Hello. My name is Ignacio, and I am a fraud.

Let me elaborate. I was born in a city within the greater Los Angeles area to parents who had immigrated from Guadalajara, Mexico. Growing up as a Mexican-American, I never once had a moment where I was proud of my Mexican heritage, nor was I ever a die-hard American patriot. It’s not that I have ever really been ashamed of being one or the other; far from it. It was just something I never gave much thought. If there was one thing that always bothered me as a child, it was more that I just never really liked the city I was raised in. Early on, I hated just how gray and brown it was. I grew up wishing it were greener. As I grew older, I also wished it were smaller. Older still, and I started wishing I could leave. At some point I began to feel like I didn’t belong there. At the time I thought I must have been born in the wrong city, that I would be happier if I were somewhere else. I was a kid.

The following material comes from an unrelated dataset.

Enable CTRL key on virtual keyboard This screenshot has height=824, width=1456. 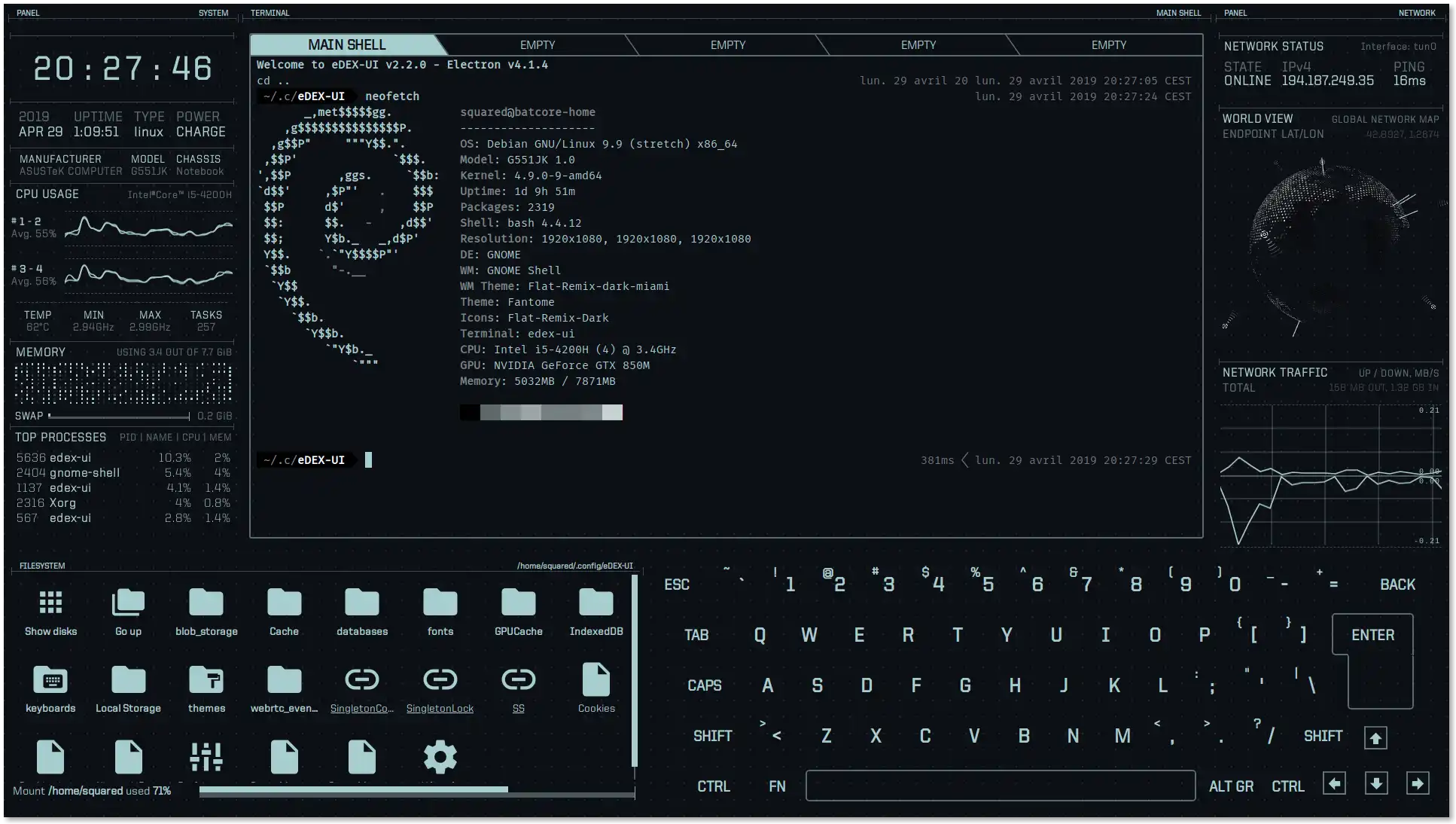[715, 786]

Studying for my undergrad led me to a deeper state of confusion. I decided to major in English as an excuse to keep reading literature, without any aspirations of becoming a teacher or without any real hope of pursuing a career in writing. In high school I had nothing apart from a few poems to show that I had any legitimate passion or talent. Once I began my degree, I found that the university I went to had an animation major; I was too scared, however, to make the switch. I took one art class in high school, and I remember my art teacher being distinctly filled with an overwhelming amount of “meh” at whatever I produced, so I didn’t think I had any business switching my major to a field that probably required a lot more talent than I thought I had.

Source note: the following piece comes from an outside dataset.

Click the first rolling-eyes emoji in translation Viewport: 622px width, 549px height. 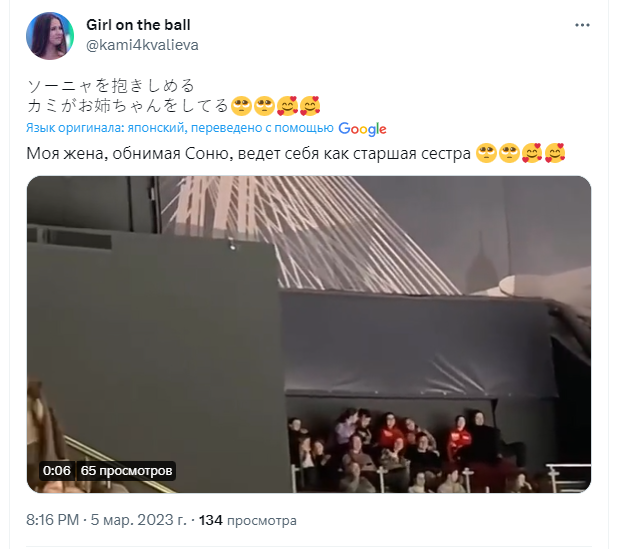[x=486, y=153]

Still, I loved watching animated films and shows, and I had electives to fill, so I signed up to as many animation courses as I could. At some point, I started doing the math and found I could leave LMU with both a major in English and a minor in animation, provided I really worked my ass off. It seemed like a good idea at the time, and so that’s exactly what I did. But I found myself in a state of academic limbo. I wrote fiction in my English classes, but I did so with a feeling that I didn’t actually know what I was doing. There were other writers in class with me who looked like they knew exactly why they were sitting in that classroom. I didn’t, and as I approached the end of my course and I looked at the things I wrote, I never really felt like I believed any of it. I wasn’t entirely discouraged by that realization; I just didn’t know what to do with it.

At the same time, I sat in my animation classes with friends who I thought were legitimately going to break into the animation world. I was blown away by what these people could do. They had raw fucking talent, and I was just happy to be there. I really enjoyed doing everything I could to learn about animation, but again, I felt like everyone around me knew why they were there. Meanwhile, I was just hoping no one around me realized how much I didn’t belong in that room.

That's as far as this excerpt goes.